One Sign Americans Won't See Big Raises Anytime Soon

U.S. employers are hiring more workers who previously weren't even looking for a job

Inside The Eagle Ford Shale Job Fair Ahead Of Initial Jobless Claims Figures

Job seekers fill out applications during the Eagle Ford Shale Job Fair at the American Bank Center in Corpus Christi, Texas, U.S., on Wednesday, Oct. 29, 2014.

Photographer: Eddie Seal/Bloomberg

If you're hoping to get a big raise soon, you may be kept waiting.  

The reason? Americans re-entering the working world could hold down pay rates. Companies are taking on an increasing share of people from outside the workforce (as in, people who haven't been regularly applying for jobs), while a declining share of new hires are previously unemployed people who have been actively looking for work, according to data from the Bureau of Labor Statistics.

It's hard to tell why more hires come from outside of the labor force, Bank of America Merill Lynch economist Emanuella Enenajor wrote in a note last week -- the figures don’t distinguish between former workers re-entering the labor pool and recent college graduates gaining their first jobs, for instance. 

What is clear, displayed in the Bank of America graphic below, is that a shift is under way. Though the unemployed were nabbing an elevated portion of new positions right after the recession, new entrants into the workforce are now getting the upper hand. 

Source: Bank of America Merrill Lynch

There are other, clearer signs that more Americans are re-entering after sitting on the sidelines of the labor force as job prospects improve. Exhibit A: The share of people who are either working or looking for work, shown in the chart below, has finally stabilized after falling in the 2007-2009 downturn and the subsequent recovery.

The good news is that people are feeling optimistic enough about their chances — whether they just got out of school or were fired in the downturn — that they're looking for employment.
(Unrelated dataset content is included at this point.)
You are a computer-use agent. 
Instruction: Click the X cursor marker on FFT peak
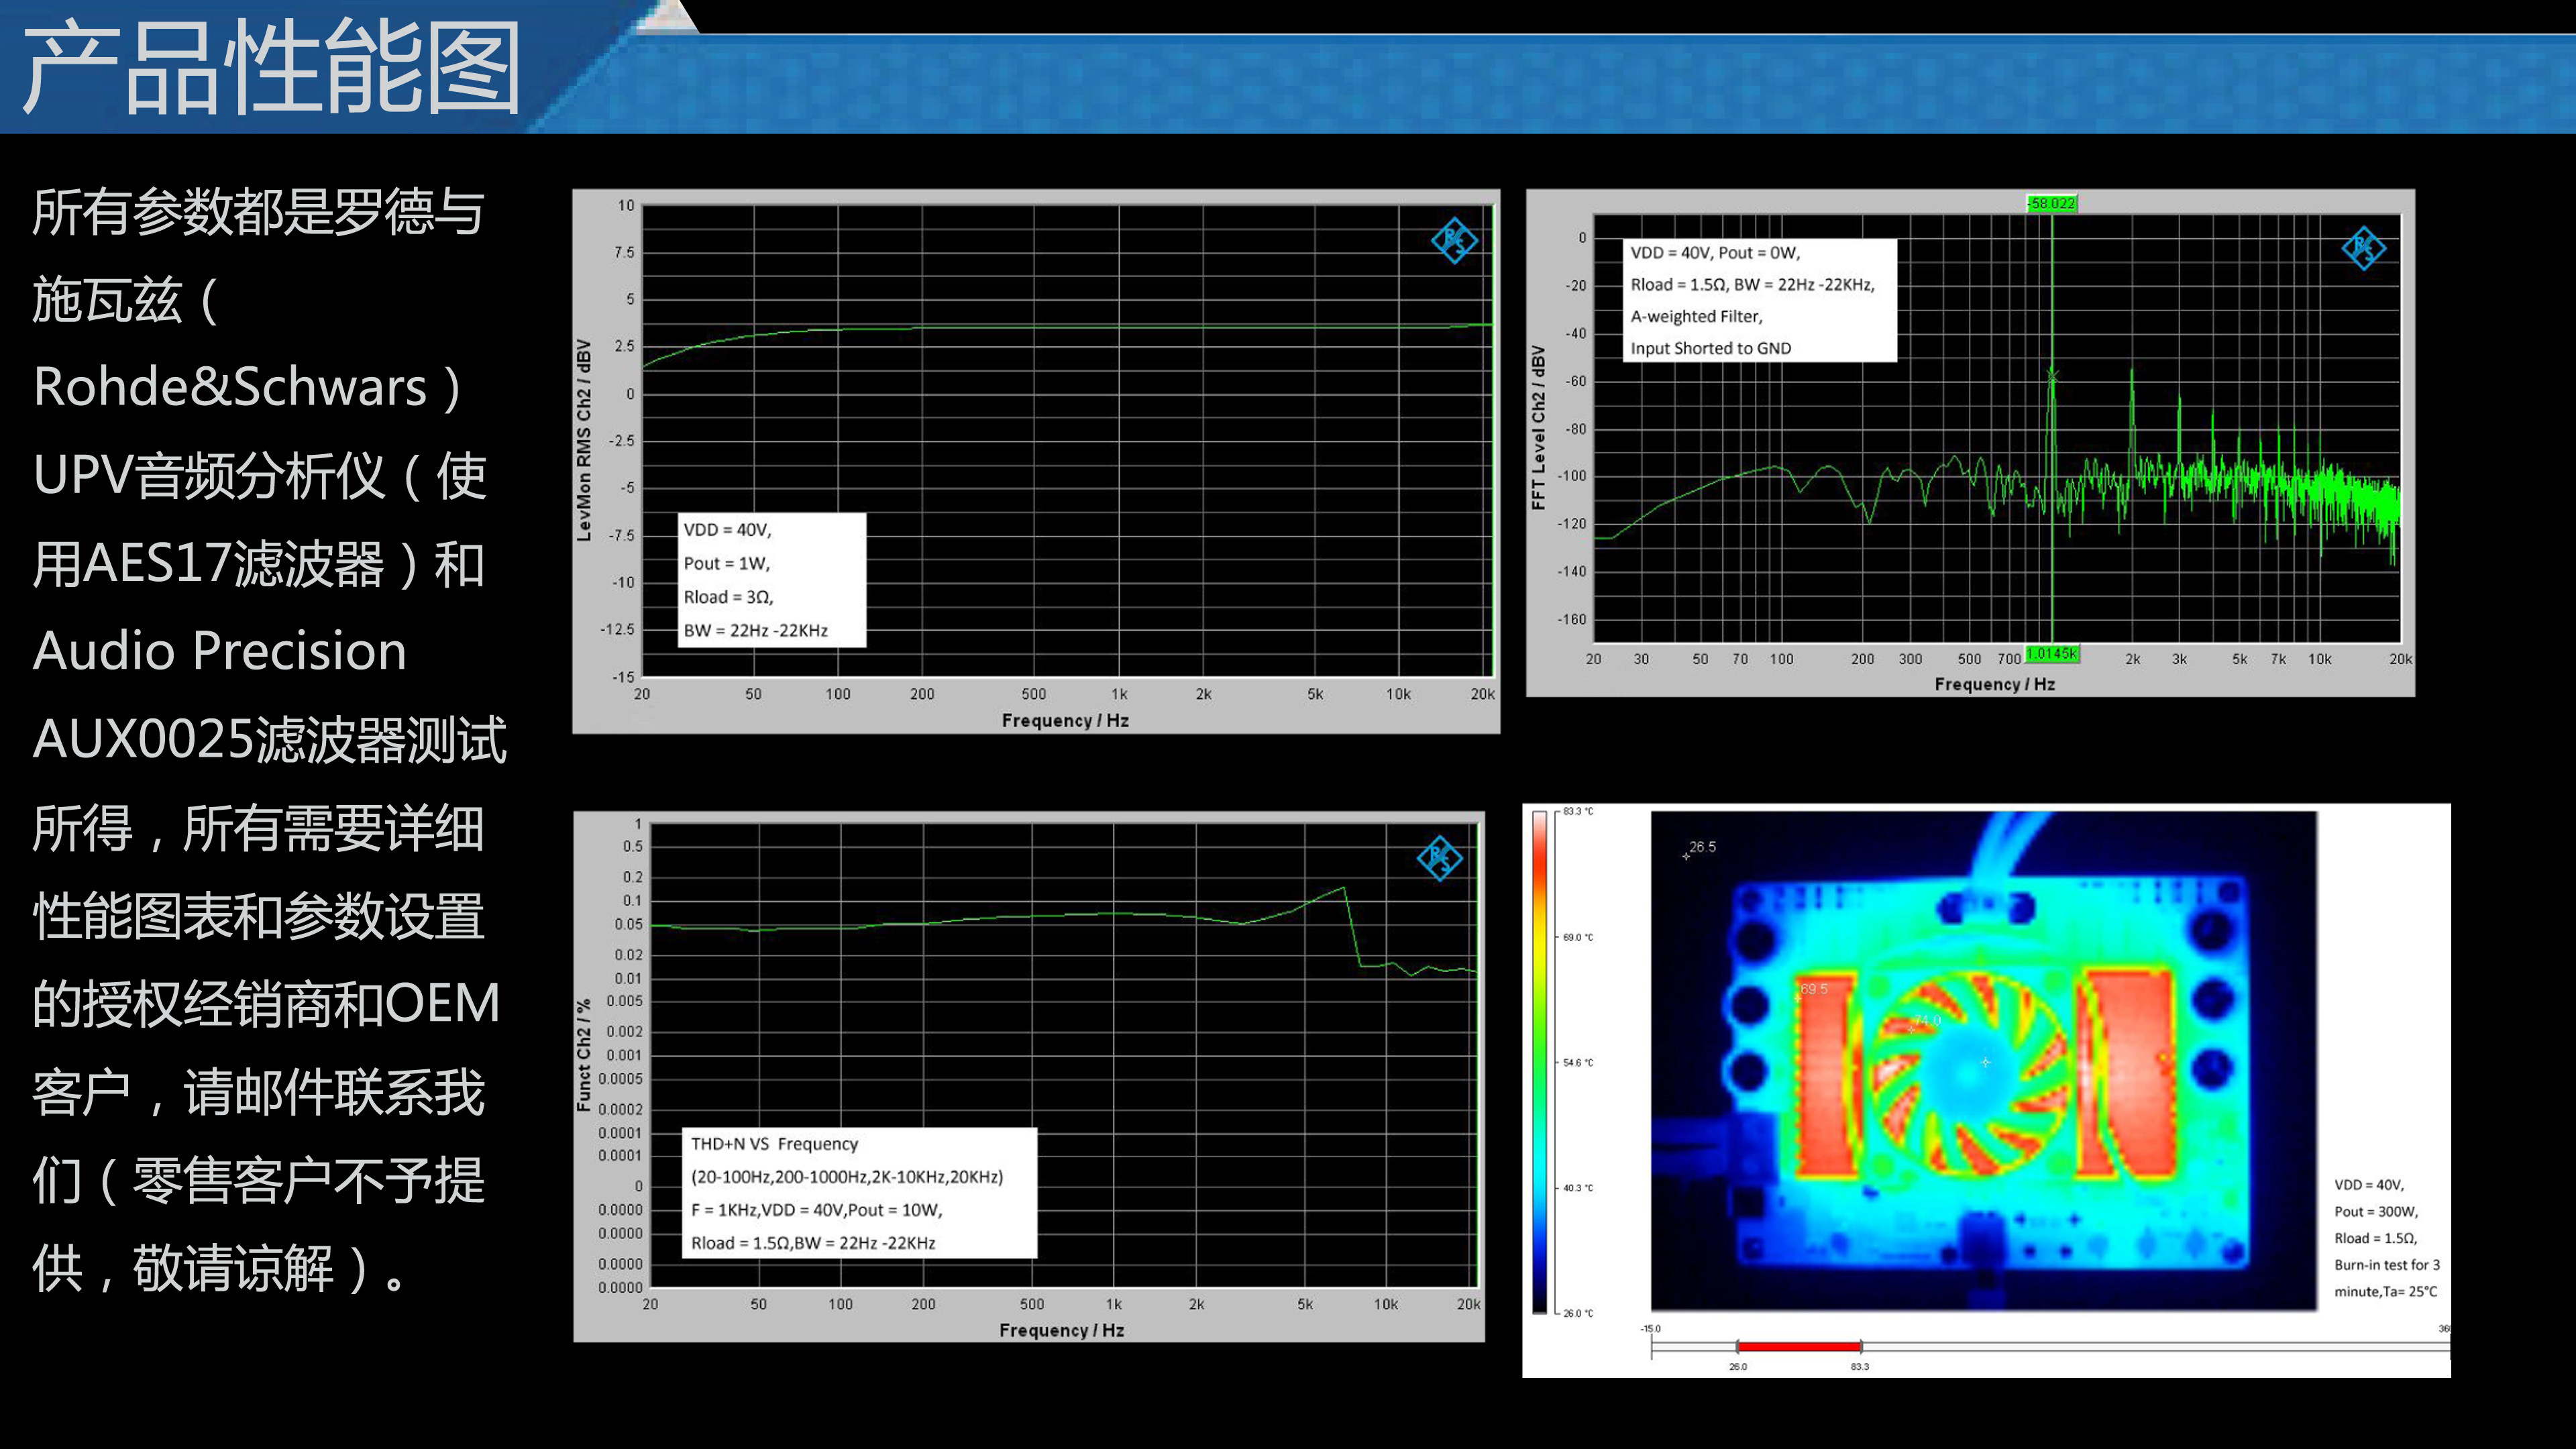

That means those Americans aren't permanently giving up on earning a paycheck, something that would also diminish the size of the U.S. labor force and hold back the economy's capacity to grow. The bad news is that the healing job market will take more time to translate to faster pay gains. Wage growth so far has been "sluggish," Fed Chair Janet Yellen said in testimony to Congress on Tuesday.

An expanded pool of able and willing workers keeps the unemployment rate from falling as fast as it otherwise would. The increased supply keeps companies from confronting a staffing shortage, which would force them to raise wages to attract talent.

What's more, workers who are willing to rejoin the workforce from outside the labor pool tend to accept salaries that are about 25 percent lower compared to job seekers who have been actively searching for employment, past research has shown. 

"Individuals persistently out of work may have atrophied skills or dwindled savings, suggesting a lower bar to accept work," Enenajor wrote. Having a big pool of potential hires who are willing to accept lower pay "points to a further softening in the relationship between the jobless rate and wages."